Israelis are evenly split on whether or not the government should attack Iran's nuclear facilities, a poll by the Netanya Academic College released Monday shows.
Fifty-two percent of those polled oppose a strike on the Islamic Republic, saying that Israel must pursue all possible diplomatic routes, while 48% were in favor of attacking.
Eighteen percent believed Iran would try to annihilate Israel with a nuclear weapon, while 62.5% said Israel would be able to contend with an Iranian nuclear capability.
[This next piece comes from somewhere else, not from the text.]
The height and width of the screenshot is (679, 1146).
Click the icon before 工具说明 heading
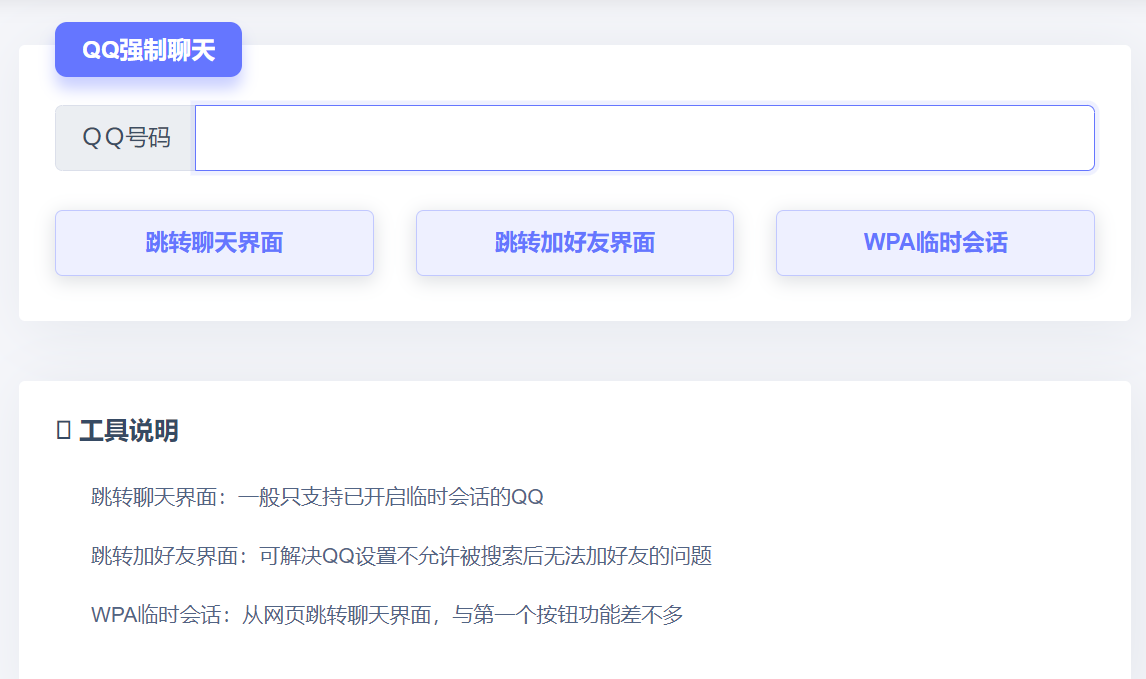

A third, and supposedly final round of nuclear negotiations between Iran and the P5+1 Western powers is scheduled to take place in Moscow on June 18 and 19.
The poll showed that 32% of Israelis believed that if Iran acquires a nuclear weapon, it will use it to threaten Israel, but will not use it due to fear of an Israeli retaliation. Another 24% said that Iran will take advatage of a nuclear weapon to exert pressure on Israel and other coutnries. Fifteen percent worried that Iran would encourage Hamas or Hizbollah to escalate violence with Israel.
Only 6% thought Iran would behave pragmatically.
On Sunday, Iranian Supreme Leader Ali Khamenei warned against an Israeli strike, saying, “If they take any miscalculated action, they will receive a thunderous blow.”
US Secretary of State Hilary Clinton dismissed the comments as fodder for the Iranian domestic audience. "We want to see a diplomatic resolution. We now have an opportunity to achieve it, and we hope it is an opportunity that's not lost, for everyone's sake," she told reporters in Stockholm, according to AFP.
How Israel should respond to Iranian bellicosity and its ever-advancing nuclear program has been hotly debated, with current and former high-level officials publicly sparring over the correct course of action.
Former Mossad chief Meir Dagan told the Institute for National Security Studies' annual conference last week that Israeli military action would be counter-productive. "An attack will only create a reality where all Iranians will stand behind the regime," he said.
Former Military Intelligence head Amos Yadlin, on the other hand, defended the hard line taken by Prime Minister Binyamin Netanyahu and Defense Minister Ehud Barak as the result of “very serious," calculated discussions.